Hey, they are stealing energy from my hybrid regenerative braking system.
Posted by: paulw | 09 September 2009 at 08:15 AM
In theory, they are "stealing" from the gas tank of everyone who rolls over their device, but what is better: to throw the energy away as heat, or to have it converted to something useful? As paulw says above, they may actually be taking away from his regen braking, but probably not much (and maybe even zero) depending on the type of hybrid system.
Seems to me this system would be ideal for interstate tollways like the Pennsylvania Turnpike or around Chicago where you have to slow down to go through the toll gate - save some miniscule wear-and-tear on your brakes and recover energy at the same time.
I'd like to see a cost tradeoff study though. The hardware isn't free, and the energy source is sporadic.
Posted by: Roy Davis | 09 September 2009 at 09:11 AM
For cars that do not have regenerative braking this system may be a worthwhile idea. They are recovering the kinetic energy of the vehicle that is normally lost as heat in the brakes. However, as hybrid and electric cars become more prevalent, this becomes a horrible idea. Regenerative braking is very efficient and can recover as much as 80% of the vehicles kinetic energy. The law of Conservation of Energy tells us that energy is conserved. If they are recovering all of the vehicles kinetic energy, then there is no remaining kinetic energy for regenerative braking to recover. For electric cars that already have range issues, this system would reduce the range of your electric car. For hybrid cars, this system would decrease your MPG.
Posted by: paulw | 09 September 2009 at 10:28 AM
More energy would be saved if the drive-throughs used moving belts with or without the engines running for air-conditioning. Why not have charging rails so that patrons can get a quick charge for their battery. ..HG..
Posted by: Henry Gibson | 09 September 2009 at 01:47 PM
Similar devices have been tried in the UK. And probably other places.

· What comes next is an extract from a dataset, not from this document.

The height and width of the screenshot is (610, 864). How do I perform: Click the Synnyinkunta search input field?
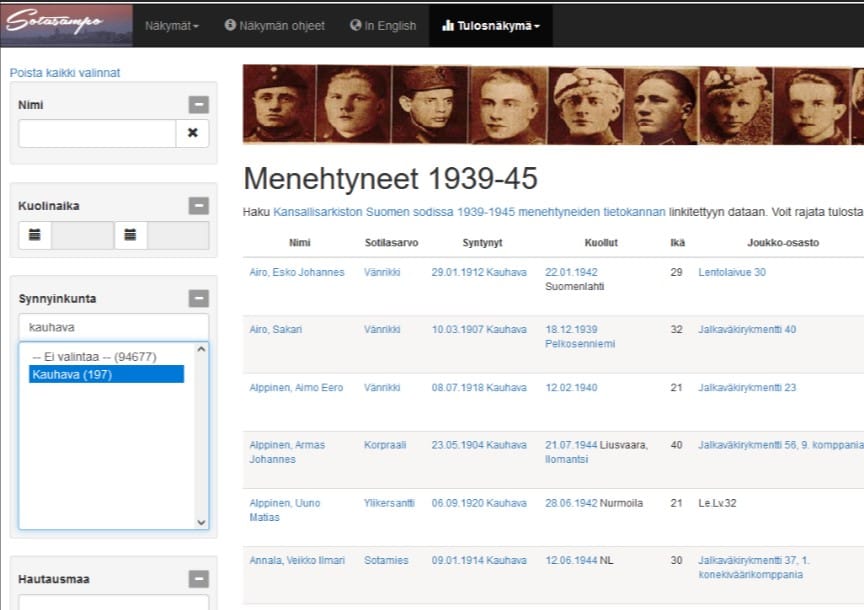click(x=113, y=327)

In the UK I believe the rather infuriating scheme was that the device would power a speed radar and camera on rural roads. Then you got a citation produced from your own power.
Oy veh!
There are several drawbacks.
A rather heavy device, probably not too reliable, and a below road installation is needed. The energy captured is very intermittent; cars won't move smoothly by at uniform intervals.
Those pulses may or may not be stored in batteries, but ultimately it must be used. Either by nearby devices or converted to a nice AC form and fed to the grid.
Like wave power, this will be just right in a few places. Then if those places don't already have cheap grid power you win.
Posted by: Ken | 09 September 2009 at 08:01 PM
I'm with Ken.
A limited usage, but reasonable technology for a few places.
Mayby on long downgrades in the mountains where HEVs might be unable to use all the energy or even the high power.
Maybe not on all lanes.
It could reduce brake wear on cars and trucks and even risks due to brake failure - but it must be robust.
Posted by: ToppaTom | 10 September 2009 at 04:35 AM
Posting a article about generating electricity without numbers(volts, amps, watts) is meaningless.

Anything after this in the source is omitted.